[Items from a screen grounding dataset]
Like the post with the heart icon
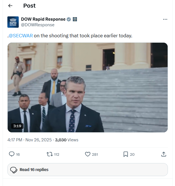The image size is (175, 186). pos(88,154)
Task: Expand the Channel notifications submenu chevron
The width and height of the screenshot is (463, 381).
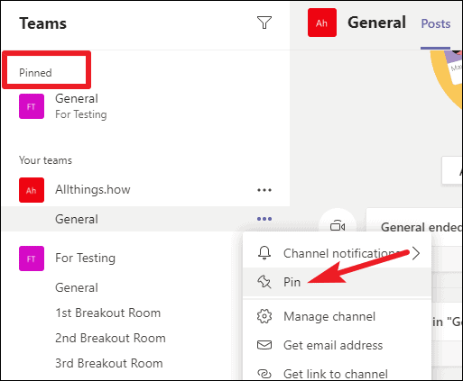Action: [x=416, y=253]
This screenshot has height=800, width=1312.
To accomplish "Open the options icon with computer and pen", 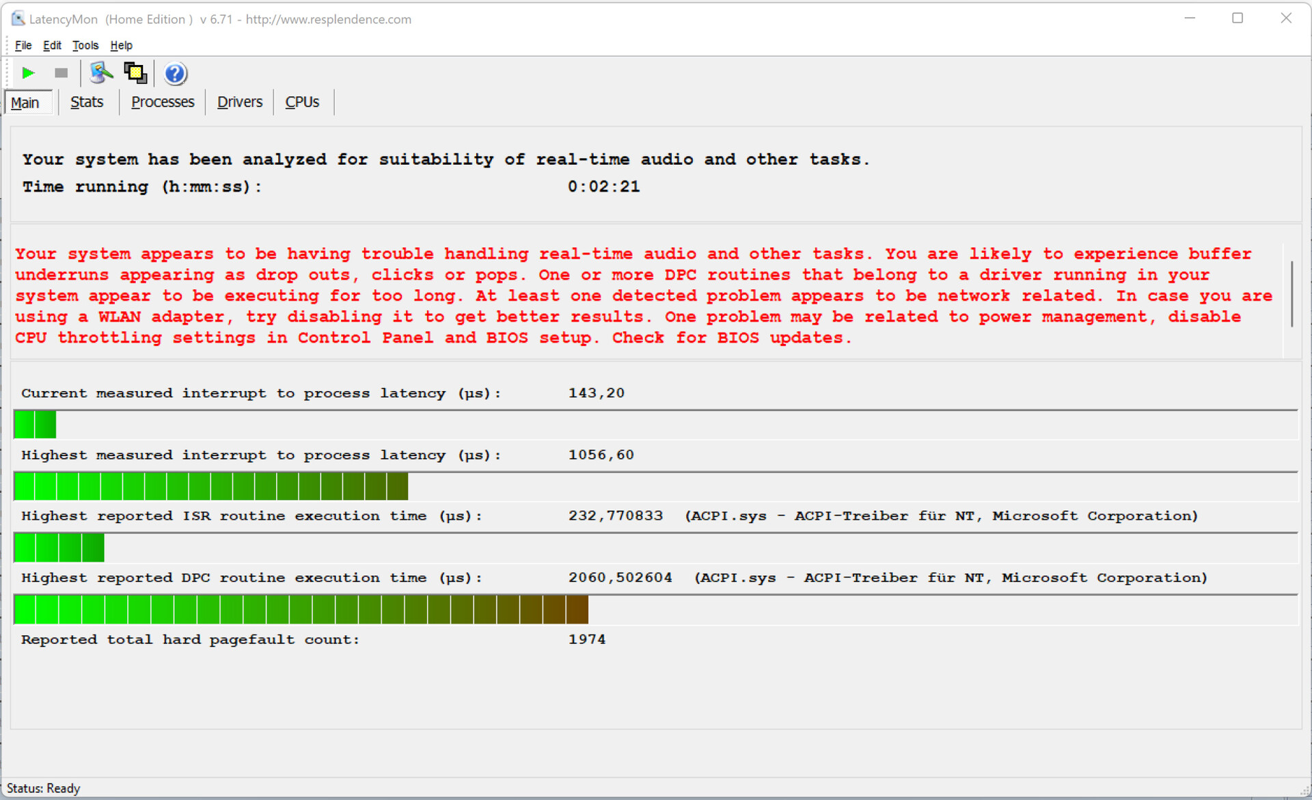I will [x=101, y=72].
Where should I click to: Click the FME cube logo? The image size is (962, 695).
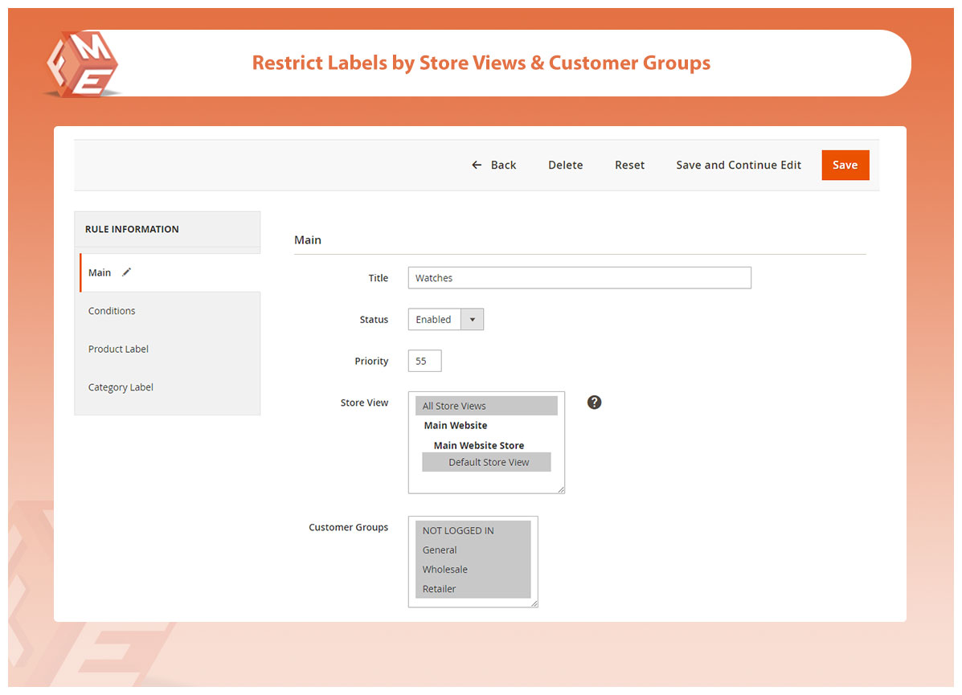[x=82, y=64]
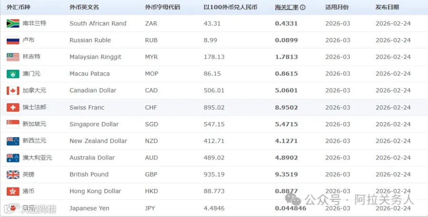
Task: Select the Malaysian flag icon
Action: pos(13,57)
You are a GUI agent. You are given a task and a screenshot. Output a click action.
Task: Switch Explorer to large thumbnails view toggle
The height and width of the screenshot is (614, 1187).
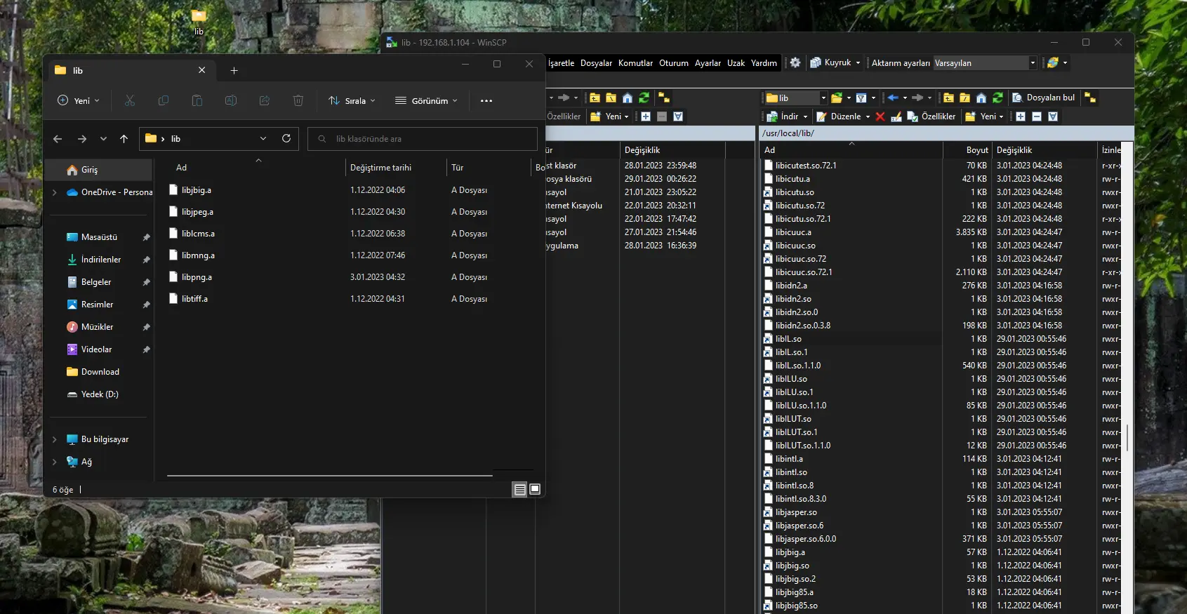coord(535,489)
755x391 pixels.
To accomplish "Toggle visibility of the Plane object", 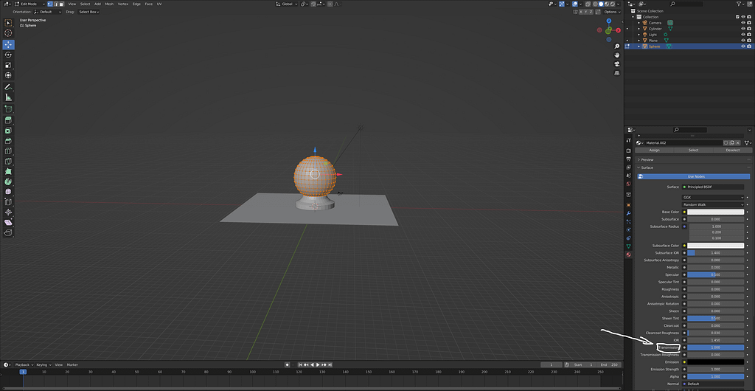I will pos(742,41).
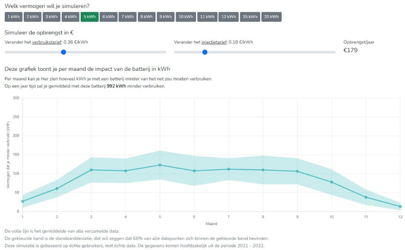Switch simulation to 8 kWh
Viewport: 405px width, 250px height.
click(x=146, y=17)
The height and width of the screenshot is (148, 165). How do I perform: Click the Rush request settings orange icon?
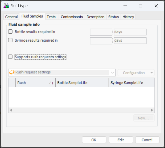12,72
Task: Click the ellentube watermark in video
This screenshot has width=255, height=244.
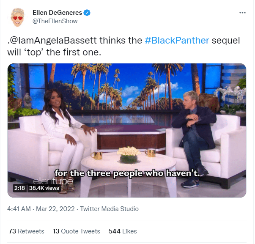Action: click(53, 181)
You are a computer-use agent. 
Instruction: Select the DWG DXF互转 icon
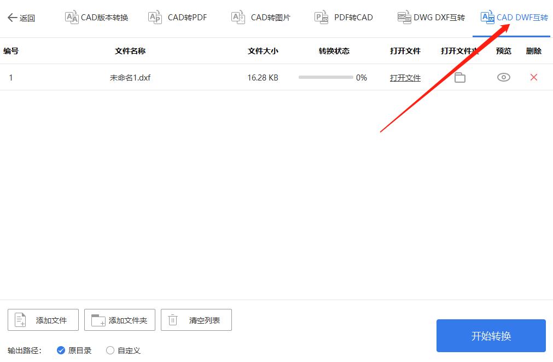pos(404,16)
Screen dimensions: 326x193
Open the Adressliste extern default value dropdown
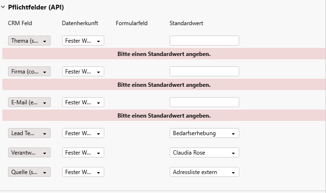point(204,172)
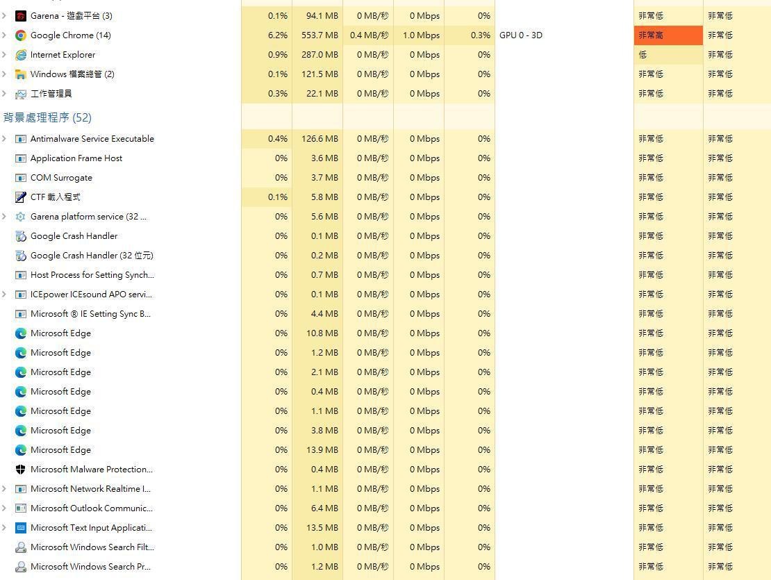Expand the Windows 檔案總管 (2) group

pyautogui.click(x=4, y=74)
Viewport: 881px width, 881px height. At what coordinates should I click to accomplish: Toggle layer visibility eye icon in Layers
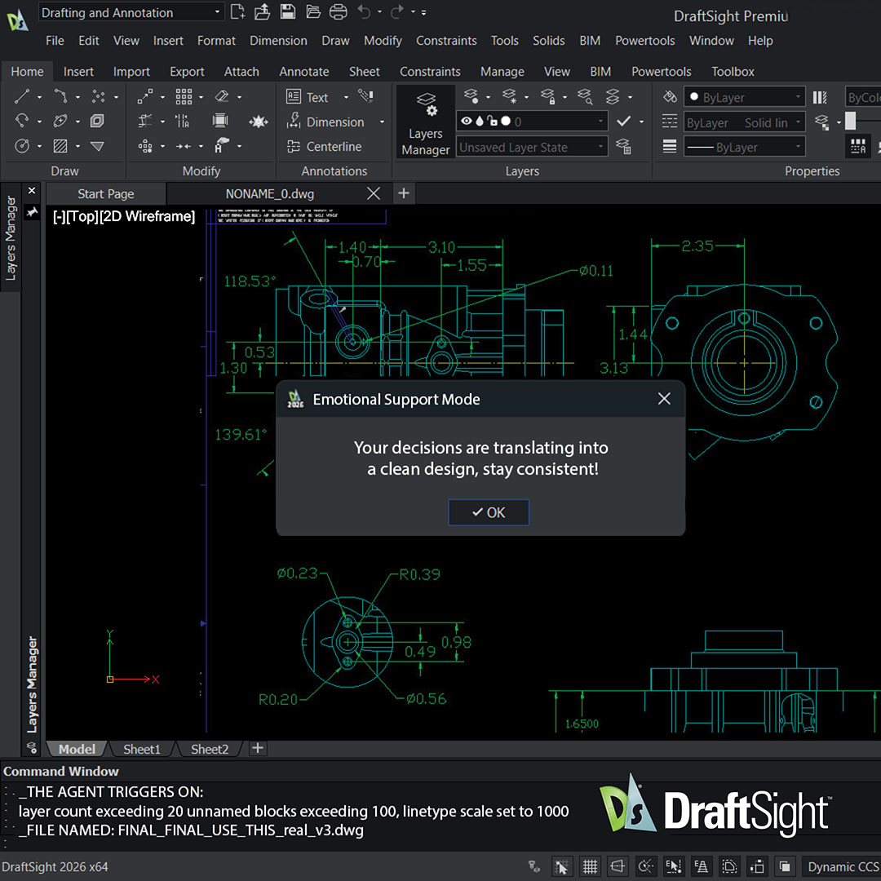coord(467,121)
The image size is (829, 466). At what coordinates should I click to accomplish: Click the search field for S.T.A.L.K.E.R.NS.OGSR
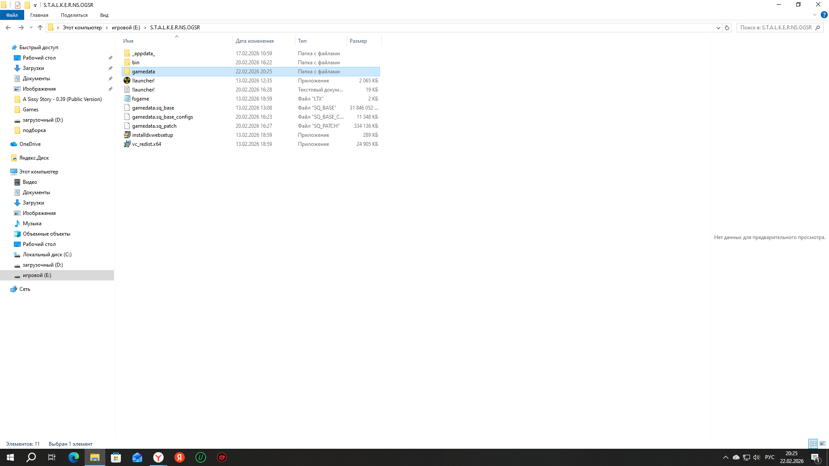(x=775, y=28)
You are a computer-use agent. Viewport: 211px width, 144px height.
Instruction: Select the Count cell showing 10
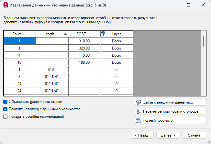tap(20, 62)
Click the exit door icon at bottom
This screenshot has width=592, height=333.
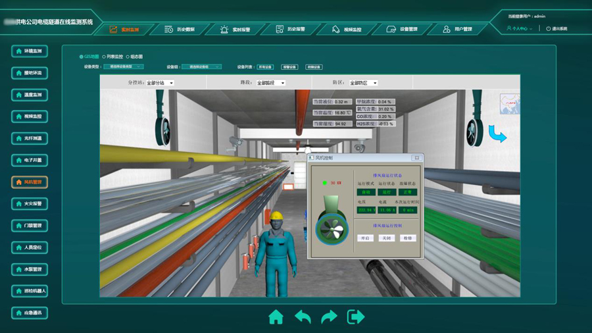tap(356, 317)
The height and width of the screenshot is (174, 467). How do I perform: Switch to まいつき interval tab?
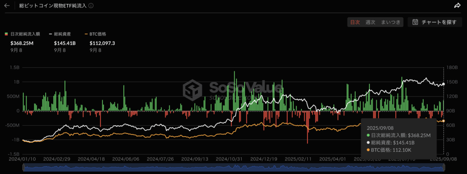[391, 22]
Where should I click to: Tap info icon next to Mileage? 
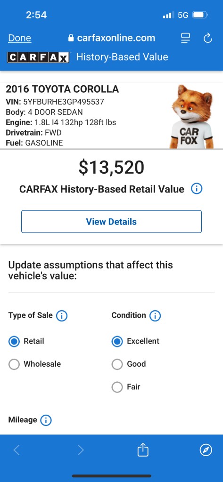[46, 420]
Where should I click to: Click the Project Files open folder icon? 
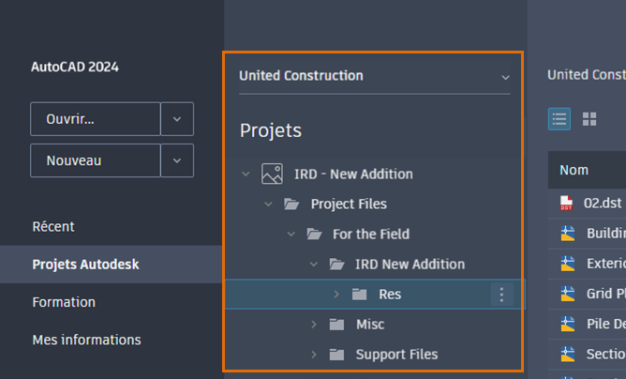click(291, 204)
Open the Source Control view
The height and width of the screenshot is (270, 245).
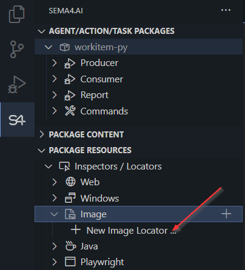click(x=16, y=49)
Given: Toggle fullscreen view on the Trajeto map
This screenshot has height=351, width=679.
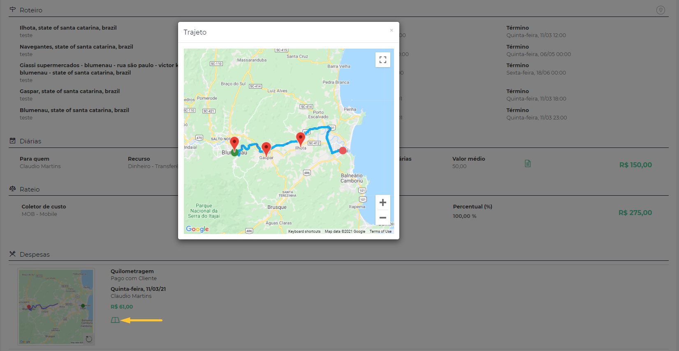Looking at the screenshot, I should (382, 60).
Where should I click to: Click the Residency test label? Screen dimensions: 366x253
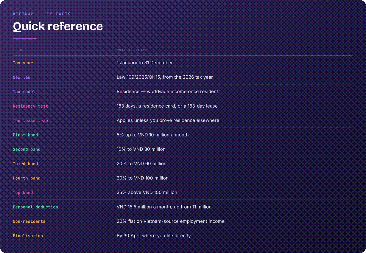[x=30, y=106]
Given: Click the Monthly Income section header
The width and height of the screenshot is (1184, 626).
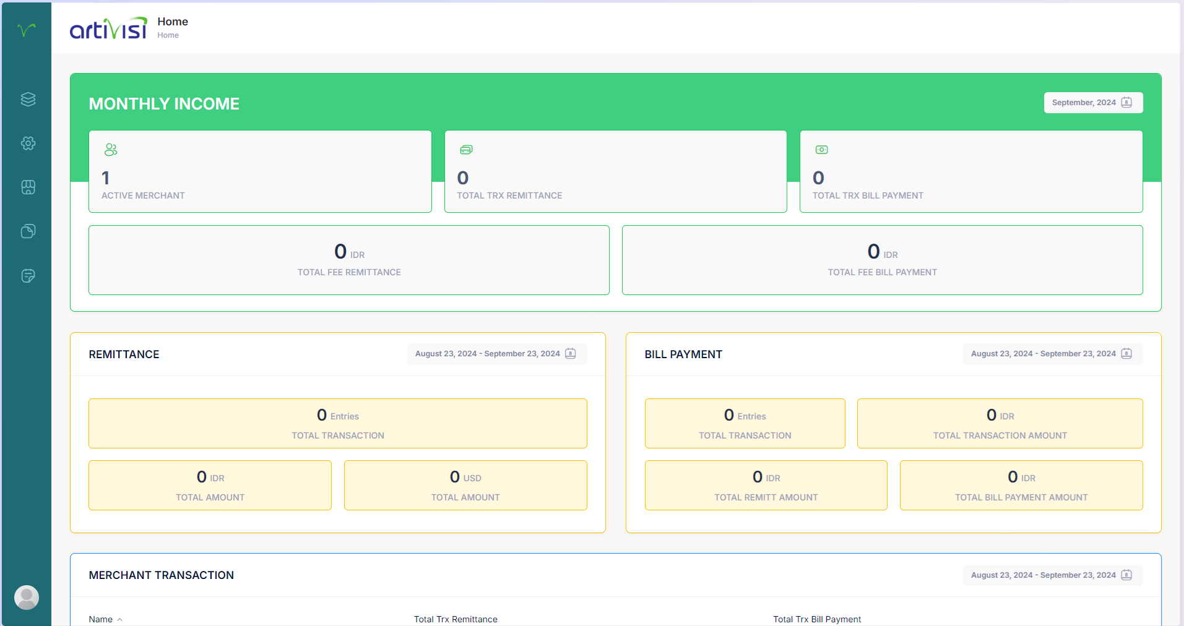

» **Requirement**: Please copy the lines starting with the one that has "Where should I click to: Tap" and stopping after the one that has "[x=30, y=106]". Leave the pictures out of your copy.

» **Task result**:
Where should I click to: Tap info icon next to Mileage? 
[46, 420]
Where should I click to: Click the Project Files open folder icon? 
click(291, 204)
Open the Source Control view
The height and width of the screenshot is (270, 245).
click(x=16, y=49)
Given: Toggle fullscreen view on the Trajeto map
This screenshot has height=351, width=679.
Looking at the screenshot, I should (382, 60).
Where should I click to: Click the Residency test label? Screen dimensions: 366x253
[x=30, y=106]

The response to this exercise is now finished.